Search engines work in a number of different ways that directly relate to search engine optimization:

1. Crawling the Web

Search engines run automated programs, called "bots" or "spiders" or "crawlers" that use the hyperlink structure of the web to "crawl" the pages and documents that make up the World Wide Web. Spiders only can follow links from one page to another and from one site to another. That is the primary reason why links to your site (inbound links) are so important. Links to your website from other websites will give the search engine spiders more "food" to chew on.

Spiders find Web pages by following links from other Web pages, but you can also submit your Web pages directly to a search engine or directory and request a visit by their spider. It can be useful to submit your URL straight to the various search engines; but spider-based engines will usually pick up your site regardless of whether or not you've submitted it to a search engine.

2. Indexing Documents

Once pages & Web addresses have been crawled or collected, sent to the search engine's indexing software. The indexing software extracts information from the documents, storing it in database. The kind of information indexed depends on particular search engine. Some index every word in a document; others index the document title only.

3. Processing Queries

When you perform a search by entering keywords, Search engines match queries against an index that they create and assembles a web page that lists the results as hypertext links. The index consists of the words in each document, plus pointers to their locations within the documents. This is called an inverted file.

4. Ranking Results

Once the search engine has determined which results are a match for the query, the engine's algorithm (a mathematical equation commonly used for sorting) runs calculations on each of the results to determine which is most relevant to the given query. They sort these on the results pages in order from most relevant to least so that users can make a choice about which to select.

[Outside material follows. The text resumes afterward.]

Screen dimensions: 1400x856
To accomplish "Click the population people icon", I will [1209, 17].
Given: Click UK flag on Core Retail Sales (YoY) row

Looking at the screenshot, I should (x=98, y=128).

Search engine crawlers may look at a number of different factors when crawling a site. Not every page is indexed by the search engines. Certain types of navigation may hinder or entirely prevent search engines from reaching your website's content:

Speed Bumps & Walls

Complex links and deep site structures with little unique content may serve as "bumps". Data that cannot be accessed by spiderable links qualify as "walls".

Possible "Speed Bumps" for SE Spiders:

*  URLs with 2+ dynamic parameters; i.e. http://www.url.com/page.php?id=4&CK=34rr&User=%Tom% (spiders may be reluctant to crawl complex URLs like this because they often result in errors with non-human visitors).

*  Pages with more than 100 unique links to other pages on the site (spiders may not follow each one).

*  Pages buried more than 3 clicks/links from the home page of a website (unless there are many other external links pointing to the site, spiders will often ignore deep pages).

*  Pages requiring a "Session ID" or Cookie to enable navigation (spiders may not be able to retain these elements as a browser user can).

*  Pages that are split into "frames" can hinder crawling and cause confusion about which pages to rank in the results.

Possible "Walls" for SE Spiders:

*  Pages accessible only via a select form and submit button.

*  Pages requiring a drop down menu (HTML attribute) to access them.

*  Documents accessible only via a search box.

*  Documents blocked purposefully (via a robots meta tag or robots.txt file - see more on these here).

*  Pages requiring a login.

*  Pages that re-direct before showing content (search engines call this cloaking or bait-and-switch and may actually ban sites that use this tactic.

The key to ensuring that a site's contents are fully crawlable is to provide direct, HTML links to to each page you want the search engine spiders to index. Remember that if a page cannot be accessed from the home page (where most spiders are likely to start their crawl) it is likely that it will not be indexed by the search engines. A sitemap can be of tremendous help for this purpose.